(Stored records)
══════

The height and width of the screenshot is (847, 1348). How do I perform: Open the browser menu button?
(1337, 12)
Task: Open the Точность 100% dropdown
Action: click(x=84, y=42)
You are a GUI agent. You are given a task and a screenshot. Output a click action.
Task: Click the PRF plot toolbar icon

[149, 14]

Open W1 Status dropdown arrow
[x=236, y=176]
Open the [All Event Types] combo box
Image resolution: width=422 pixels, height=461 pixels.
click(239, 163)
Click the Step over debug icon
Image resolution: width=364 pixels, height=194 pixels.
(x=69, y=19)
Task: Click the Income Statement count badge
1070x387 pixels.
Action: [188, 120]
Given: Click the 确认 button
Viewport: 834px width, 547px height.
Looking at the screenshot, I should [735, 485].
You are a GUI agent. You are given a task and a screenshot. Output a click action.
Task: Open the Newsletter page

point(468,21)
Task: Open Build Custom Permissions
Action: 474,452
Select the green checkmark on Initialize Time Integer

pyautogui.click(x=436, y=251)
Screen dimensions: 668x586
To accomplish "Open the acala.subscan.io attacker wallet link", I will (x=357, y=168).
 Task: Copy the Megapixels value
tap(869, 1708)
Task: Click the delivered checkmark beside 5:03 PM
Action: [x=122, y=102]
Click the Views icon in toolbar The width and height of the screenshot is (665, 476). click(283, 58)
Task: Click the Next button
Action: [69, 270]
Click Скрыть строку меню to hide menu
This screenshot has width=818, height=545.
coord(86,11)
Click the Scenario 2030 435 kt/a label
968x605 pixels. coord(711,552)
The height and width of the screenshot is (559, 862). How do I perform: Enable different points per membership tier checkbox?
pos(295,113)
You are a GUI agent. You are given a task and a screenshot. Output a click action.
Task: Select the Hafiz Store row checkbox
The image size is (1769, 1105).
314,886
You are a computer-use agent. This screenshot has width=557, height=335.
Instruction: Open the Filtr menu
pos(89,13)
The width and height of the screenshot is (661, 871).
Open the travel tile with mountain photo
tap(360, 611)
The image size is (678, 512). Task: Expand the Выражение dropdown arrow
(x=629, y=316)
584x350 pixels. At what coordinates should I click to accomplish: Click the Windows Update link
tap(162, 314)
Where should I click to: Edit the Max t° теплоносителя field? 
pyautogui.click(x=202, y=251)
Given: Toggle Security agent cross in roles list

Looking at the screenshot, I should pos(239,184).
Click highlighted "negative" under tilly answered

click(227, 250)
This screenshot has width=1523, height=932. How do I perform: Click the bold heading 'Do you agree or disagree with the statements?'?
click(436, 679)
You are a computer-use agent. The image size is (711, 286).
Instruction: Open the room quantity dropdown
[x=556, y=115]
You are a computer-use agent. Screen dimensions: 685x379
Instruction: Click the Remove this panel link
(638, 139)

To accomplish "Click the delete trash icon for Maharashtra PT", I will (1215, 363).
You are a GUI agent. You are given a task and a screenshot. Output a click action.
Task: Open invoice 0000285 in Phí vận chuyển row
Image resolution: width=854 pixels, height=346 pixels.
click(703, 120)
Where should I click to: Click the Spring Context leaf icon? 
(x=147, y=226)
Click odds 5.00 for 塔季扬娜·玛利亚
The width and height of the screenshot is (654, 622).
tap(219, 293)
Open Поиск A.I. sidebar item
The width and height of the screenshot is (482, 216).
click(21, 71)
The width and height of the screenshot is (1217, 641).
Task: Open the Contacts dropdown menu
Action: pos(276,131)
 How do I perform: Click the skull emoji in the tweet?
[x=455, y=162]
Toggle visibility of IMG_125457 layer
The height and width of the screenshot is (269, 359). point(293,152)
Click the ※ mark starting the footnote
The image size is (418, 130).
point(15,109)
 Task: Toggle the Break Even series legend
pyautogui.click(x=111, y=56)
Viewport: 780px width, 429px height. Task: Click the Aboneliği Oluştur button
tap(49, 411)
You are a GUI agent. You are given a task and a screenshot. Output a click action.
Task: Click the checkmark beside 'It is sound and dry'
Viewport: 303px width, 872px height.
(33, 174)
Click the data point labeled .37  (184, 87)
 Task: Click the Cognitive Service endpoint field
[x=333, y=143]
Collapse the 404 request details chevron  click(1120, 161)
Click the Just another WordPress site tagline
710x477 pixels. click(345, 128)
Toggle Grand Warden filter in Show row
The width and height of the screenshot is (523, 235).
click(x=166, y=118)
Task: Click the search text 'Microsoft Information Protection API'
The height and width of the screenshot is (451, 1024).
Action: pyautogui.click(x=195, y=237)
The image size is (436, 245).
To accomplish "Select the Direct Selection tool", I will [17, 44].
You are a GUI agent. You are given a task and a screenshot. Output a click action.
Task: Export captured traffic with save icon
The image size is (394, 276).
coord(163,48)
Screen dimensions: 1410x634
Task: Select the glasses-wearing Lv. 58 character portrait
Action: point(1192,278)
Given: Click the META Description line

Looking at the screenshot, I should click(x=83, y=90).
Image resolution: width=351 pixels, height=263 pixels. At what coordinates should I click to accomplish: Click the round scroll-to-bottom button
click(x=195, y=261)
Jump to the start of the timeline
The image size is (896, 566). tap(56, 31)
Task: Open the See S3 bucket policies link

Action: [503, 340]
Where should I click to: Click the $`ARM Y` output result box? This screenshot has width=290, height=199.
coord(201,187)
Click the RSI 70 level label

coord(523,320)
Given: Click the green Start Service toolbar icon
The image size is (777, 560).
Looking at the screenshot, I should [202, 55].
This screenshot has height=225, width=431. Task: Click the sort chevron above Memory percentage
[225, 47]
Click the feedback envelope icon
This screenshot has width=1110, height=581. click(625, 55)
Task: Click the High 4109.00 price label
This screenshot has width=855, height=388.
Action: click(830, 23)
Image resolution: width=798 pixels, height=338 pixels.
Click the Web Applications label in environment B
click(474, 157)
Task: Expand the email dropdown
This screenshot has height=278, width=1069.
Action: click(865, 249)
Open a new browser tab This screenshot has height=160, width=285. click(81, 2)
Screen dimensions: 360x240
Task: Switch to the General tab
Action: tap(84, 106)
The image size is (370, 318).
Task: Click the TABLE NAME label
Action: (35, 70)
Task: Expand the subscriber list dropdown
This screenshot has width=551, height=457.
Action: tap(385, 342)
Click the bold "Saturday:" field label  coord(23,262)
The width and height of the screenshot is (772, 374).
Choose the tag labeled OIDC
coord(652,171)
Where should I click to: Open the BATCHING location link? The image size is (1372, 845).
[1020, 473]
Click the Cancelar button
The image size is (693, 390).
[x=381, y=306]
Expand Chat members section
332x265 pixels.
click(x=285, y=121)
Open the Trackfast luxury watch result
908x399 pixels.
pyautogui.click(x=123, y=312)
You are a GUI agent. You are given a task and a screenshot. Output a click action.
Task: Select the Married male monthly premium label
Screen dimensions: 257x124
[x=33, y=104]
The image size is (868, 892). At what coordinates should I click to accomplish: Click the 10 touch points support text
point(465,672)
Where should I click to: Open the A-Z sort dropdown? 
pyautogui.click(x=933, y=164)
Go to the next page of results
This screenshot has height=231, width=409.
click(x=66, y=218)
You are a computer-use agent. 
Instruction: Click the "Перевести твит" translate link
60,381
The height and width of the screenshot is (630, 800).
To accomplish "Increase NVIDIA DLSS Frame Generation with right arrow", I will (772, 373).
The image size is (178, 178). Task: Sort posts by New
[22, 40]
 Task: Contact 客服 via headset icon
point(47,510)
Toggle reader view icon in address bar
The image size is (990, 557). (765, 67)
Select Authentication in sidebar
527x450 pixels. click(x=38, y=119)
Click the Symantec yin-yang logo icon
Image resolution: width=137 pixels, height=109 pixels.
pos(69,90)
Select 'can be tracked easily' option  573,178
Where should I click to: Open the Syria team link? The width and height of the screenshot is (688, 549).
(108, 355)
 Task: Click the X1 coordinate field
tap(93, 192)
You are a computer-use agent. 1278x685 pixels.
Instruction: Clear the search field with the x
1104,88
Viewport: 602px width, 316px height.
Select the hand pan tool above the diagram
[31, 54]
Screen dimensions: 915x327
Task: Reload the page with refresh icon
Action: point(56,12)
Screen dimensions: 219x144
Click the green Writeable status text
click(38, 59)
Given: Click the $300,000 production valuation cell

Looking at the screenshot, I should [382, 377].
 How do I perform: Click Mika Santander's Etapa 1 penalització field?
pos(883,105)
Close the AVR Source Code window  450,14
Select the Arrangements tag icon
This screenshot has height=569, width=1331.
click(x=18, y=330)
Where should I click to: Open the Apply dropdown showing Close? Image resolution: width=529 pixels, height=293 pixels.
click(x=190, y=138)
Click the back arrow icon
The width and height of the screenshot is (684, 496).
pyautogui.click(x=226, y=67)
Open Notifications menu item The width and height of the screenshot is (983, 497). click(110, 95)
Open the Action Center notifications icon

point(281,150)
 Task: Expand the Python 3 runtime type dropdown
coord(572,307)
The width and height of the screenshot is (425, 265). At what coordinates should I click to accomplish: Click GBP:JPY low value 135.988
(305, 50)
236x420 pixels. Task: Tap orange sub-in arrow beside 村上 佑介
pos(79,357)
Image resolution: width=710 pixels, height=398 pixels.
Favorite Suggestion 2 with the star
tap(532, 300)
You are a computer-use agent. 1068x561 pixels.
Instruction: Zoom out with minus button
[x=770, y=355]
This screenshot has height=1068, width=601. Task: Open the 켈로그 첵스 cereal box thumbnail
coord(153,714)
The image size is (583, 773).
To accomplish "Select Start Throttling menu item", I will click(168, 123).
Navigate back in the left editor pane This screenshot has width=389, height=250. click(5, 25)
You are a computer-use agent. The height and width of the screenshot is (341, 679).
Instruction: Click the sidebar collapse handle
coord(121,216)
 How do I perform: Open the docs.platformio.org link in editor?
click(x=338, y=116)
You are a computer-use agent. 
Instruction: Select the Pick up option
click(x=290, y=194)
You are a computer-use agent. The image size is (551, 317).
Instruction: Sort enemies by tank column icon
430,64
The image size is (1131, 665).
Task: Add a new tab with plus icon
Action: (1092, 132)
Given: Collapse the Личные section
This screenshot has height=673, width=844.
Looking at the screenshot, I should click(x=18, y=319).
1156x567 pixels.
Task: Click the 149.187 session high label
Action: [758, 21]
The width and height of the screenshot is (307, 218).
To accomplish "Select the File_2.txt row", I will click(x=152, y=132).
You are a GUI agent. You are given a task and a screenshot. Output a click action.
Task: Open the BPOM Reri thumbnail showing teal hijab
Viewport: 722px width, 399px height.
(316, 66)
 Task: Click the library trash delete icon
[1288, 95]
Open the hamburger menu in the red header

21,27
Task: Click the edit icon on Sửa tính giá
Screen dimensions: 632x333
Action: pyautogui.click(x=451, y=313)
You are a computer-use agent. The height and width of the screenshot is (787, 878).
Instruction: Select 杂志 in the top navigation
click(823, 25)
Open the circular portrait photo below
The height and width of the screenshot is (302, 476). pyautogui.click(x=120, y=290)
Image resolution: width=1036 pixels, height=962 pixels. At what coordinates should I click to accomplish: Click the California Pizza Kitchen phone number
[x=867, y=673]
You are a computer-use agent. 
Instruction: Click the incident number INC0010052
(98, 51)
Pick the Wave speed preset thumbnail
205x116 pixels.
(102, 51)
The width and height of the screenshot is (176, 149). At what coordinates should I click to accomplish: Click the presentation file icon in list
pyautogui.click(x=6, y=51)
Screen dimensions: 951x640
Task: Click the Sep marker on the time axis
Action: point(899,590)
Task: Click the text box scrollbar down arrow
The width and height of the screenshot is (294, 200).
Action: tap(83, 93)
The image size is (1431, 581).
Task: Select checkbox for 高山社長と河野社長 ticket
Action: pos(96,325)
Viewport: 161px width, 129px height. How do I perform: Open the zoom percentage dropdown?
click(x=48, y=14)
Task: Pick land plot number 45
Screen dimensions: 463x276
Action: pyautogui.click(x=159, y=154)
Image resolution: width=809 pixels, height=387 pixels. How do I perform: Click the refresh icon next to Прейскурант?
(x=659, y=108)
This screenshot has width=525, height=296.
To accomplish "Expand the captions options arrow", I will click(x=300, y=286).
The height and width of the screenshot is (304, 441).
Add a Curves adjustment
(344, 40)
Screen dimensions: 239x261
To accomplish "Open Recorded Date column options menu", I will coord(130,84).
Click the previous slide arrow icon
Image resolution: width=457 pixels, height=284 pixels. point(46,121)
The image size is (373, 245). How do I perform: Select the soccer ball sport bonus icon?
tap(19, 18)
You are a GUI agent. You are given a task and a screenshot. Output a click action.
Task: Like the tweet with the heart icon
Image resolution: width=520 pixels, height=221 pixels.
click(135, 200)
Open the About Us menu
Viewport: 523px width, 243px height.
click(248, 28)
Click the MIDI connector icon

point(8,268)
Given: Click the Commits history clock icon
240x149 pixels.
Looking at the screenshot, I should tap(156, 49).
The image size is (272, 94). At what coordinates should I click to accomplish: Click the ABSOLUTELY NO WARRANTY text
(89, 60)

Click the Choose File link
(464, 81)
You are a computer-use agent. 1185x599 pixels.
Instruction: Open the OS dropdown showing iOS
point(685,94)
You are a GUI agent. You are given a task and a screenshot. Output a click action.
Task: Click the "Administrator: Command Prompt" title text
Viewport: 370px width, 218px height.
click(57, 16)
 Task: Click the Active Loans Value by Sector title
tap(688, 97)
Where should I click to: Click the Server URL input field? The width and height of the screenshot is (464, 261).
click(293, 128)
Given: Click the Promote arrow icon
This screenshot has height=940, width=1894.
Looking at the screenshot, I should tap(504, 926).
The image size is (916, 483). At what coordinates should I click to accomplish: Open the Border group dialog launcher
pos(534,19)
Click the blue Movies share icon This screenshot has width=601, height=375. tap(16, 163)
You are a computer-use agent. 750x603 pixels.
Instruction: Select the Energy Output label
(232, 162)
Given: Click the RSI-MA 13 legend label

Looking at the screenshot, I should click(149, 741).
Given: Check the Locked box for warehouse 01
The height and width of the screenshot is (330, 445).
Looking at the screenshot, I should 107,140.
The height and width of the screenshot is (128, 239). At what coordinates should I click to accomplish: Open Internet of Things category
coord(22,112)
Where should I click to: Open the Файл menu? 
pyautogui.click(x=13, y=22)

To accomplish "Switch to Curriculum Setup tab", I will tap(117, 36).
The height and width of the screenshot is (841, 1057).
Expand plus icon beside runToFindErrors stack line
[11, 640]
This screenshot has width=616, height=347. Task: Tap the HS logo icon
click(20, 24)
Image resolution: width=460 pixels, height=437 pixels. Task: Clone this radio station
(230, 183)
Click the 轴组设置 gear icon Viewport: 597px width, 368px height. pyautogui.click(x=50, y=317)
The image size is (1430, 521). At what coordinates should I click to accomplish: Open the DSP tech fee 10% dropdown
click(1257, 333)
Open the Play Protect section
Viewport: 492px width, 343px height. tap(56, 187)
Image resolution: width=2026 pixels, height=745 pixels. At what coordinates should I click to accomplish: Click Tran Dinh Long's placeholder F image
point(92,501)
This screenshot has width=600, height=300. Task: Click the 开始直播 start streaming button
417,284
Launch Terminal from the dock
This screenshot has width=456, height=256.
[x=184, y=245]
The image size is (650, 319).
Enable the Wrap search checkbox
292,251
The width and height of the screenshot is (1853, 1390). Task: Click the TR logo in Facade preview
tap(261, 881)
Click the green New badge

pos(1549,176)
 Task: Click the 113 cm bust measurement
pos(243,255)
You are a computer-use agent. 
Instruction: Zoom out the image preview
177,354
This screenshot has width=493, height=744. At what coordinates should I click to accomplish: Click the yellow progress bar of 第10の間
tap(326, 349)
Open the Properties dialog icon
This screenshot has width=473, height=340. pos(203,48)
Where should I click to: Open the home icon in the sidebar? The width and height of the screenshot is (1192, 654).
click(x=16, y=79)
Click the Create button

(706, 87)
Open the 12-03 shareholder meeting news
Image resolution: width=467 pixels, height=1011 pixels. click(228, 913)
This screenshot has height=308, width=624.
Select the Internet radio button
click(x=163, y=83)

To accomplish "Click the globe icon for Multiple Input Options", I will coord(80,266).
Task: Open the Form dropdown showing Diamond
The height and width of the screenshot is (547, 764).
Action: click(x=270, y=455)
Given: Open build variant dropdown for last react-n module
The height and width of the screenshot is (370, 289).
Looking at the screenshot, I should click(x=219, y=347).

══════

→ **TASK OBJECTIVE**
Only the lines from the beginning of the data above through the line containing "Open the [All Event Types] combo box" should be repeated, exactly as they appear.

→ **TASK RESPONSE**
The height and width of the screenshot is (847, 1348). How do I perform: Open the browser menu button?
(1337, 12)
Task: Open the Точность 100% dropdown
Action: click(x=84, y=42)
You are a GUI agent. You are given a task and a screenshot. Output a click action.
Task: Click the PRF plot toolbar icon

[149, 14]

Open W1 Status dropdown arrow
[x=236, y=176]
Open the [All Event Types] combo box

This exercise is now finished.